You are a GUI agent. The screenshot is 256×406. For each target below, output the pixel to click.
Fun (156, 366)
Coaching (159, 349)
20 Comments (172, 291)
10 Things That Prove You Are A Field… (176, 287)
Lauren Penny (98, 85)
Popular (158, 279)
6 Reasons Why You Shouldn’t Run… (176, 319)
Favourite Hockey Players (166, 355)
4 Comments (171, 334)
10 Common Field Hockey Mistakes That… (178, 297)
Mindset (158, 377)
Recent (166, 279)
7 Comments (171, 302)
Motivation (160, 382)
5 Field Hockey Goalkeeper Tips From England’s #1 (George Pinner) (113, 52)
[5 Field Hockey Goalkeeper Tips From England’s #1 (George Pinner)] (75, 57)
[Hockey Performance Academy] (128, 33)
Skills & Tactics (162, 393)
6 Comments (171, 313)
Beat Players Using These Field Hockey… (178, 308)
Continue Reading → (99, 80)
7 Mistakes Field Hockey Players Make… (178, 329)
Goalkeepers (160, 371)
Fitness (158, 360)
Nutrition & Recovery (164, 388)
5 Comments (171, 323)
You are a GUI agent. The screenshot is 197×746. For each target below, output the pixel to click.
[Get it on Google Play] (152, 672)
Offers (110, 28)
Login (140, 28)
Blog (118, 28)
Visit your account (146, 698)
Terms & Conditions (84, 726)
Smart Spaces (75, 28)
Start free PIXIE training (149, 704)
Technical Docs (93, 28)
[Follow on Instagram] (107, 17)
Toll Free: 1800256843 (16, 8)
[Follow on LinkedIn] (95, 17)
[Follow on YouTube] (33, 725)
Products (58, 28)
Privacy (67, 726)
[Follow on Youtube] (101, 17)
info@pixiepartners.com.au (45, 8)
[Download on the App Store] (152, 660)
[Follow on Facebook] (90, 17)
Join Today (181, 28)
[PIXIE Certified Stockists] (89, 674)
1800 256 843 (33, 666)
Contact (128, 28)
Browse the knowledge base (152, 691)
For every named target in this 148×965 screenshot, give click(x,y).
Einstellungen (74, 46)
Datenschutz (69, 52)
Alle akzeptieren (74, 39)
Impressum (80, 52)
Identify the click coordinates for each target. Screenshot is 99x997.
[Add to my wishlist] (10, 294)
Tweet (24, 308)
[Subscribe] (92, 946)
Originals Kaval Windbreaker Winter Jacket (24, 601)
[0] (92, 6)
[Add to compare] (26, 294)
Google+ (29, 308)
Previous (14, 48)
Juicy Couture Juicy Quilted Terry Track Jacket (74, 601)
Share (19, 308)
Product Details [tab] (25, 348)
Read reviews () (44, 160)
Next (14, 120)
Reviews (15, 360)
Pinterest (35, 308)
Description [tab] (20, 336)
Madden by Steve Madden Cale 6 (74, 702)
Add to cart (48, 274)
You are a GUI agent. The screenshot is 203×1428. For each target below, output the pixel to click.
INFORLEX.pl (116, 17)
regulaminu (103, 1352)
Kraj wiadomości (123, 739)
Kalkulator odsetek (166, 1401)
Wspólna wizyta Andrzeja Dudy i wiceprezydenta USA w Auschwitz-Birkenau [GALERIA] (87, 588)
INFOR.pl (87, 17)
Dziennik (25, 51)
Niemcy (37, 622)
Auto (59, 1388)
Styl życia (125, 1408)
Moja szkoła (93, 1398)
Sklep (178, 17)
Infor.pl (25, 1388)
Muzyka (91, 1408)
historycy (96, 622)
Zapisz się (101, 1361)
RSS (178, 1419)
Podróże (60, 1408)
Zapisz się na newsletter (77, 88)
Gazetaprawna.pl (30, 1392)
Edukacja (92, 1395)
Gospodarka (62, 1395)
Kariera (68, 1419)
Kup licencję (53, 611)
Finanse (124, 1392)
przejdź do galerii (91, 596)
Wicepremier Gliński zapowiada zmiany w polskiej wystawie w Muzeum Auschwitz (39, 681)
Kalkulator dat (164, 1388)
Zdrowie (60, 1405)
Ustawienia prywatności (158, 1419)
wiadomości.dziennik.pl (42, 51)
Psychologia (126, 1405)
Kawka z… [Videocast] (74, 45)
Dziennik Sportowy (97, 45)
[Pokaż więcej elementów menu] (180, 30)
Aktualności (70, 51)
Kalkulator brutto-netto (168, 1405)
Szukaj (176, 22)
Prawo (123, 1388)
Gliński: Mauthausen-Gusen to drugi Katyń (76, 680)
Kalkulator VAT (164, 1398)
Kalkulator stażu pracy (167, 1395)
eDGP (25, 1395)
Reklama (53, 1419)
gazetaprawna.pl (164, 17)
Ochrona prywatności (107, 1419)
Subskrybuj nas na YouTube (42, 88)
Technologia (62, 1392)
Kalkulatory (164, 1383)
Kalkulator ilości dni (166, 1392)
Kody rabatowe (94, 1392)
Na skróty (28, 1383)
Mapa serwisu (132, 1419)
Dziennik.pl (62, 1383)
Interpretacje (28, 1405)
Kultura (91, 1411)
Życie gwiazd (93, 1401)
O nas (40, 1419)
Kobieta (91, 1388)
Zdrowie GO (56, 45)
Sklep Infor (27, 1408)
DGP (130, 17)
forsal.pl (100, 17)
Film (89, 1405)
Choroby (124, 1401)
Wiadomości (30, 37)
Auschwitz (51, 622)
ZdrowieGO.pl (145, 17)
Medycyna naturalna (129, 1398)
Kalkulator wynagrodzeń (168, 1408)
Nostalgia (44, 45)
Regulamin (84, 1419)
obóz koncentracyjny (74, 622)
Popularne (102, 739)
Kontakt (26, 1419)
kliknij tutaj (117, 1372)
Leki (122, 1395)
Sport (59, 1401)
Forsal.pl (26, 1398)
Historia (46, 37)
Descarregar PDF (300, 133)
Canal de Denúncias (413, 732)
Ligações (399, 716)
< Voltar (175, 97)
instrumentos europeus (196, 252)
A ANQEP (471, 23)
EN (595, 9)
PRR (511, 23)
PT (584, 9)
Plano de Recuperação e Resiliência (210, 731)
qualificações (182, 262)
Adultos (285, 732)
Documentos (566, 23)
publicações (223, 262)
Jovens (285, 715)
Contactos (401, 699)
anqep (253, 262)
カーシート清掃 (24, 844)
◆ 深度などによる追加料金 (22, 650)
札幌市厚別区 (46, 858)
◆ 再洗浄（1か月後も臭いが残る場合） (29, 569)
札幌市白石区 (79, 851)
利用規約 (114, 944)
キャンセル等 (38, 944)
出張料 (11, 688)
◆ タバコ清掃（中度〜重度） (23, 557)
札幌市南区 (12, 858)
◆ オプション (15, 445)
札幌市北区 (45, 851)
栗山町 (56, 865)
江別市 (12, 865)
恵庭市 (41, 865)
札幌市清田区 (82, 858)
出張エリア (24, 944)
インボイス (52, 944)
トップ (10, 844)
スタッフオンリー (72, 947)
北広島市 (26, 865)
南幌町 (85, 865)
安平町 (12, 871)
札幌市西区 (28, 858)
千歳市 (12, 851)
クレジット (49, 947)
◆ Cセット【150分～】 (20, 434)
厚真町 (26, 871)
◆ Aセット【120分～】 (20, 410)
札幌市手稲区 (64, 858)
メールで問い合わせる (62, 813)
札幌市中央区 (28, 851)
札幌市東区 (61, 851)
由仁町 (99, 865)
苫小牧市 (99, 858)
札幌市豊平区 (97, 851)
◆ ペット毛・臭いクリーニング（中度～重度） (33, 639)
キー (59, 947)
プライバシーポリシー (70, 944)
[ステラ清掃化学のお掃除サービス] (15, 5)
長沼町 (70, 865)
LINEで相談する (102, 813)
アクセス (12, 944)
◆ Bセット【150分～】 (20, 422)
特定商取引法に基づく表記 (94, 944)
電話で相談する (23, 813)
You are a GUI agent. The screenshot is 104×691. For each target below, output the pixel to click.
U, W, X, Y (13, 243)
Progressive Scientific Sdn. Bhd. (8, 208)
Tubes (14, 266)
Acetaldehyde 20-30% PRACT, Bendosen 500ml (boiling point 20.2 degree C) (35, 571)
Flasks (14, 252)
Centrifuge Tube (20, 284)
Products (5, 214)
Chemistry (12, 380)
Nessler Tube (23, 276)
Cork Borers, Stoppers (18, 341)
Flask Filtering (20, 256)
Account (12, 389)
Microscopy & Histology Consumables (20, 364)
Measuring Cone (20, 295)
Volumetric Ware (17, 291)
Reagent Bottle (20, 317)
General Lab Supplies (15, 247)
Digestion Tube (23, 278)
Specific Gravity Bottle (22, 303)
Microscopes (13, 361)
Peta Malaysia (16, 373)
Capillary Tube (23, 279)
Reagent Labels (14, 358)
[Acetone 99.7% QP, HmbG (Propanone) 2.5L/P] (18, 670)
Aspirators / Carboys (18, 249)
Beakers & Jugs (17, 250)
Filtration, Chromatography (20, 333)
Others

● ● ● ● ● ● ●

### Short task
Please pick out each line of the listing that contains the word "Jacket" and copy those lines.

### Exercise response
Originals Kaval Windbreaker Winter Jacket (24, 601)
Juicy Couture Juicy Quilted Terry Track Jacket (74, 601)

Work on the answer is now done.